*BRIEF*
Please reproduce the data below exactly, from the first line to the last.

STUDY MATERIAL: Begin

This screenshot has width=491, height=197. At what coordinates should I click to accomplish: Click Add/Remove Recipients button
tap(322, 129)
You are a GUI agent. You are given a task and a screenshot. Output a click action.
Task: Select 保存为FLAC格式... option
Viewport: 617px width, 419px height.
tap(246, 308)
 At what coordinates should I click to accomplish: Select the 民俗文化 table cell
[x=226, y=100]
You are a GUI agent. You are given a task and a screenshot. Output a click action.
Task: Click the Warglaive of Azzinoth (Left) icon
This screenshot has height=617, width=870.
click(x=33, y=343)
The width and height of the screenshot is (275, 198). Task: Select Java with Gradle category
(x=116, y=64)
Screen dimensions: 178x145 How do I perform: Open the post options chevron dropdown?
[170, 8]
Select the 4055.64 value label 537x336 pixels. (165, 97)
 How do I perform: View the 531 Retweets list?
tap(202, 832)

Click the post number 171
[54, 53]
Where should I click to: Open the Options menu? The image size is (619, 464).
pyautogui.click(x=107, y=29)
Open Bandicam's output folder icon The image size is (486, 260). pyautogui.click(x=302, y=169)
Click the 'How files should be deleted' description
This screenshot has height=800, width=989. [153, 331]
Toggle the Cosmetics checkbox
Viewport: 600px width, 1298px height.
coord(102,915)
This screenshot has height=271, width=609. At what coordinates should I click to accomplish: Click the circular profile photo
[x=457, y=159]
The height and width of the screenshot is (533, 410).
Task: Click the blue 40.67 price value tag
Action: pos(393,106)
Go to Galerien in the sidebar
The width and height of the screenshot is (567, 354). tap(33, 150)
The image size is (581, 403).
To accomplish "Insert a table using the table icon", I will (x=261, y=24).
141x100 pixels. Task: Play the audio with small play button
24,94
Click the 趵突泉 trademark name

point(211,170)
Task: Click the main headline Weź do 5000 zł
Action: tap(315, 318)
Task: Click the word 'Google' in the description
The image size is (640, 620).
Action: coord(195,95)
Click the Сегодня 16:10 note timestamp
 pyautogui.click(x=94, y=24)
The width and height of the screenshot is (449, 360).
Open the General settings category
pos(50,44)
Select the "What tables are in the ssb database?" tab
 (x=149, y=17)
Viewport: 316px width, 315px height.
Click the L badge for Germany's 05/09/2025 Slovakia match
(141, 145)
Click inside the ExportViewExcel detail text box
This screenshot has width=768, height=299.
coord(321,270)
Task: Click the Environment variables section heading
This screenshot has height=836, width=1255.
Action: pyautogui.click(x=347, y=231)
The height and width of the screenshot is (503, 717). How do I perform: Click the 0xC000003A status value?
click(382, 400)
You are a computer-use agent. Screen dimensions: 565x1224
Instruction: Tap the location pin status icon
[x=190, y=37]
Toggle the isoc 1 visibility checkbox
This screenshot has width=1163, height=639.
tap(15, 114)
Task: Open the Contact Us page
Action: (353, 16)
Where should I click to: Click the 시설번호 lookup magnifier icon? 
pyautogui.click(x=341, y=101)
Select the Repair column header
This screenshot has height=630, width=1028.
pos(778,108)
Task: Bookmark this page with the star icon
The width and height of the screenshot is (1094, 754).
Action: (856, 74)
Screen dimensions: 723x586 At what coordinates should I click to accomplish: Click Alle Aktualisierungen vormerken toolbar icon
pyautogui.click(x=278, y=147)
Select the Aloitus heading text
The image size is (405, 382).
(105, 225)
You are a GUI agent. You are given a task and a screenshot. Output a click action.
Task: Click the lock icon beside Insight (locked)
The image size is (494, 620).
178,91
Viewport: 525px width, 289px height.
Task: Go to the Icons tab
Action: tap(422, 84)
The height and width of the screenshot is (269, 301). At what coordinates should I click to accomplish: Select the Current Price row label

STUDY MATERIAL: End

*TASK RESPONSE*
This screenshot has width=491, height=197. At what coordinates should I click to accomplish: Click Add/Remove Recipients button
tap(322, 129)
You are a GUI agent. You are given a task and a screenshot. Output a click action.
Task: Select 保存为FLAC格式... option
Viewport: 617px width, 419px height.
tap(246, 308)
 At what coordinates should I click to accomplish: Select the 民俗文化 table cell
[x=226, y=100]
You are a GUI agent. You are given a task and a screenshot. Output a click action.
Task: Click the Warglaive of Azzinoth (Left) icon
This screenshot has height=617, width=870.
click(x=33, y=343)
The width and height of the screenshot is (275, 198). Task: Select Java with Gradle category
(x=116, y=64)
Screen dimensions: 178x145 How do I perform: Open the post options chevron dropdown?
[170, 8]
Select the 4055.64 value label 537x336 pixels. (165, 97)
 How do I perform: View the 531 Retweets list?
tap(202, 832)

Click the post number 171
[54, 53]
Where should I click to: Open the Options menu? The image size is (619, 464).
pyautogui.click(x=107, y=29)
Open Bandicam's output folder icon The image size is (486, 260). pyautogui.click(x=302, y=169)
Click the 'How files should be deleted' description
This screenshot has height=800, width=989. [153, 331]
Toggle the Cosmetics checkbox
Viewport: 600px width, 1298px height.
coord(102,915)
This screenshot has height=271, width=609. At what coordinates should I click to accomplish: Click the circular profile photo
[x=457, y=159]
The height and width of the screenshot is (533, 410).
Task: Click the blue 40.67 price value tag
Action: pos(393,106)
Go to Galerien in the sidebar
The width and height of the screenshot is (567, 354). tap(33, 150)
The image size is (581, 403).
To accomplish "Insert a table using the table icon", I will (x=261, y=24).
141x100 pixels. Task: Play the audio with small play button
24,94
Click the 趵突泉 trademark name

point(211,170)
Task: Click the main headline Weź do 5000 zł
Action: tap(315, 318)
Task: Click the word 'Google' in the description
The image size is (640, 620).
Action: coord(195,95)
Click the Сегодня 16:10 note timestamp
 pyautogui.click(x=94, y=24)
The width and height of the screenshot is (449, 360).
Open the General settings category
pos(50,44)
Select the "What tables are in the ssb database?" tab
 (x=149, y=17)
Viewport: 316px width, 315px height.
Click the L badge for Germany's 05/09/2025 Slovakia match
(141, 145)
Click inside the ExportViewExcel detail text box
This screenshot has width=768, height=299.
coord(321,270)
Task: Click the Environment variables section heading
This screenshot has height=836, width=1255.
Action: pyautogui.click(x=347, y=231)
The height and width of the screenshot is (503, 717). How do I perform: Click the 0xC000003A status value?
click(382, 400)
You are a computer-use agent. Screen dimensions: 565x1224
Instruction: Tap the location pin status icon
[x=190, y=37]
Toggle the isoc 1 visibility checkbox
This screenshot has width=1163, height=639.
tap(15, 114)
Task: Open the Contact Us page
Action: (353, 16)
Where should I click to: Click the 시설번호 lookup magnifier icon? 
pyautogui.click(x=341, y=101)
Select the Repair column header
This screenshot has height=630, width=1028.
pos(778,108)
Task: Bookmark this page with the star icon
The width and height of the screenshot is (1094, 754).
Action: (856, 74)
Screen dimensions: 723x586 At what coordinates should I click to accomplish: Click Alle Aktualisierungen vormerken toolbar icon
pyautogui.click(x=278, y=147)
Select the Aloitus heading text
The image size is (405, 382).
(105, 225)
You are a GUI agent. You are given a task and a screenshot. Output a click action.
Task: Click the lock icon beside Insight (locked)
The image size is (494, 620).
178,91
Viewport: 525px width, 289px height.
Task: Go to the Icons tab
Action: tap(422, 84)
The height and width of the screenshot is (269, 301). At what coordinates should I click to accomplish: Select the Current Price row label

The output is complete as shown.